I invite the cabinet secretary to make a brief opening statement.
The Cabinet Secretary for Health and Sport (Shona Robison)
Thank you for the opportunity to speak briefly to the committee on these amending regulations. You will be aware that, when the Parliament passed the Carers (Scotland) Act 2016 last February, integration of health and social care was already under way across Scotland. The committee will also recall that the purpose of the existing Public Bodies (Joint Working) (Prescribed Local Authority Functions etc) (Scotland) Regulations 2014 is to prescribe the mandatory delegation of adult social care functions to integration authorities so that those functions must form part of authorities’ strategic commissioning plans for delivering health and social care services locally.

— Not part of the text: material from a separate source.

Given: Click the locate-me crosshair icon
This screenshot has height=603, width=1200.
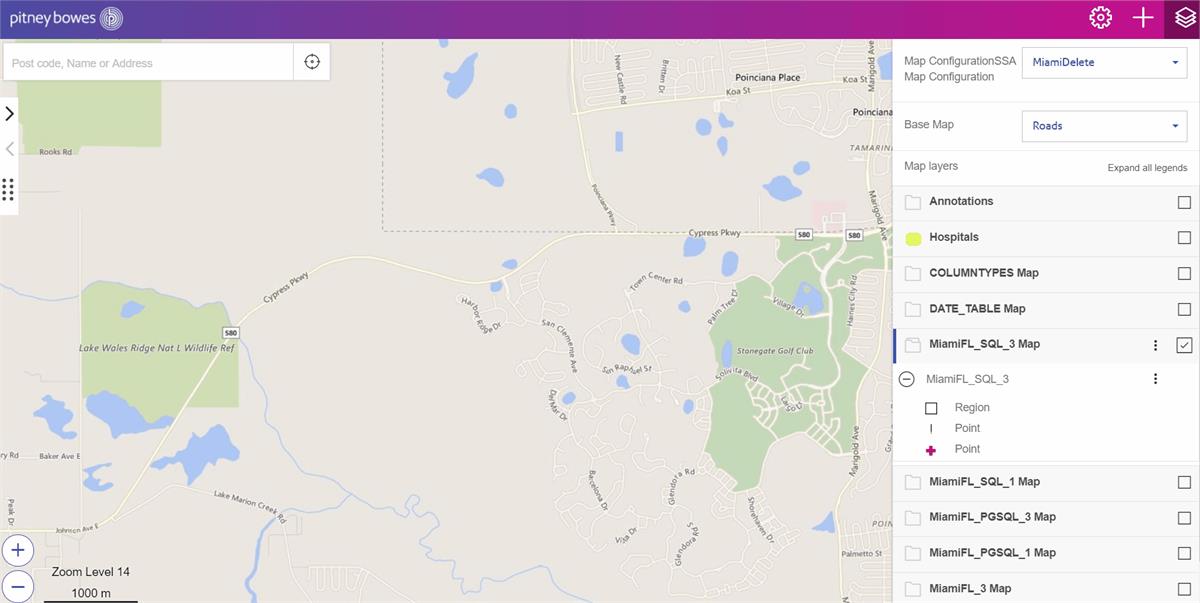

The instrument that we are discussing today has been laid in order to amend the existing regulations so that they take account of the provisions in the 2016 act in the same way. If approved, the regulations will specify that the function of preparing local eligibility criteria under section 21 of the 2016 act is one that must be delegated by local authorities to integration authorities. The committee will be aware that the purpose of setting local eligibility criteria is to determine whether a local authority is required to provide support to individual carers to meet their identified needs.
As you know, the provisions of the 2016 act will commence in full on 1 April 2018. Most of the provisions in the act can already be delegated to integration authorities. Indeed, carers support services are already part of the integrated arrangements across Scotland under the existing regulations. Mandatory delegation of the function to local integration authorities will help to ensure that there is synergy between the strategic planning and commissioning priorities that integration authorities are setting and the legislative requirements to improve outcomes for carers that we as a Parliament supported during the passage of the 2016 act.
I am happy to take questions on the regulations.
As there are no questions from members, we will move to agenda item 3, which is the formal debate on the instrument on which we have just taken evidence. I remind the committee and others that questions should not be put to the cabinet secretary during the formal debate and that officials may not speak in the debate. I invite the minister to move motion S5M-05457.
That the Health and Sport Committee recommends that the Public Bodies (Joint Working) (Prescribed Local Authority Functions etc.) (Scotland) Amendment Regulations 2017 [draft] be approved.—[Shona Robison]
Motion agreed to.
As was previously agreed, we now move into private session.11:08 Meeting continued in private until 11:58.